Uma coisa é reconstituir, pelos documentos, a seqüência lógica das decisões e ações de um dos protagonistas do drama, outra coisa totalmente diversa é especular as “causas” determinantes do processo como um todo. A primeira dessas operações é História, em sentido estrito, a segunda é uma aventura interpretativa que só de vez em quando tem algo a ver com ciência histórica.

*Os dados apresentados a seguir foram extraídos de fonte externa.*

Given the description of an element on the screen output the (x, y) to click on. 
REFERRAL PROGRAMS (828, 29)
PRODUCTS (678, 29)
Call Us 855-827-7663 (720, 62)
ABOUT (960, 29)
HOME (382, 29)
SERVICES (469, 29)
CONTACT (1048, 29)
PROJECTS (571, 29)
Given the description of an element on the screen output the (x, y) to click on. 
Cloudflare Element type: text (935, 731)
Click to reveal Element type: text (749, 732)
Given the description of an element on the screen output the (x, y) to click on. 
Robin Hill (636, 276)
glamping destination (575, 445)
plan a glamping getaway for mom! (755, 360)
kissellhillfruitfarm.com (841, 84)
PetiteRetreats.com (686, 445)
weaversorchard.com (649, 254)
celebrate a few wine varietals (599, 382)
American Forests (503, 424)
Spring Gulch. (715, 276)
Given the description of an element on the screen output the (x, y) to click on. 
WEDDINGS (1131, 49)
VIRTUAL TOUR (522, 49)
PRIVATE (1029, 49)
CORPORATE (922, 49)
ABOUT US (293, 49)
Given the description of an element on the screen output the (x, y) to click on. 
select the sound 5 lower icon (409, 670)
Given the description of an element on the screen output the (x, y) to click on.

Se na reconstituição descobrimos que um dos agentes envolvidos teve, de antemão, uma visão clara do curso possível dos eventos, orientou suas decisões a cada passo segundo um diagnóstico objetivo da situação e chegou a resultados aproximativamente idênticos aos que planejava, dizemos que foi o “criador” desses resultados, mas não a “causa” deles, de vez que nenhuma criação humana, seja na política, na arte ou em qualquer outro campo de atividade, pode se produzir ex nihilo, mas tem de tomar como matéria-prima e ocasião certos processos causais preexistentes que o próprio agente não poderia ter criado. Se essa distinção, em si mesma clara e inequívoca, ainda parece obscura ao meu interlocutor, um paralelo com a arte eliminará suas dificuldades: Wolfgang Amadeus Mozart foi o “criador” da “Flauta Mágica”, mas não foi a “causa” de que numa certa época e num certo país, em tais ou quais circunstâncias, um indivíduo de nome Wolfgang Amadeus Mozart viesse a criar precisamente uma ópera denominada “Flauta Mágica” e não outra coisa, ou mesmo coisa nenhuma. A criação pode ser documentada, reconstituída em suas fases, compreendida na sua lógica interna e articulada com  outras criações do mesmo autor, tudo isso independentemente e antes de qualquer especulação de “causas”, que teria de remontar a etapas bem anteriores e levar em conta um quadro de referências praticamente ilimitado, perdendo em precisão o que ganhasse em amplitude especulativa. O próprio Mozart teria, decerto, muito mais facilidade para recordar a seqüência de etapas percorridas na composição da ópera do que em explicar “por que”, afinal, a criou, exceto se como “causa” se entendesse a mera intenção subjetiva do personagem. O “por que” as coisas aconteceram, na maior parte dos casos, só Deus sabe. O historiador contenta-se, quase sempre, com o “como”, e não se aventura a conjeturar os porquês antes de certificar-se de que todas as seqüências de ações dos vários protagonistas são bem conhecidas, não só isoladamente mas na sua mútua articulação temporal.

A simples revelação de documentos inéditos que alteram o conhecimento de uma das seqüências já basta, por si, para colocar entre parênteses, até novo exame, todas as hipóteses causais conhecidas, e alegar uma destas contra a autoridade dos documentos é, para falar o português claro, coisa de ignorante.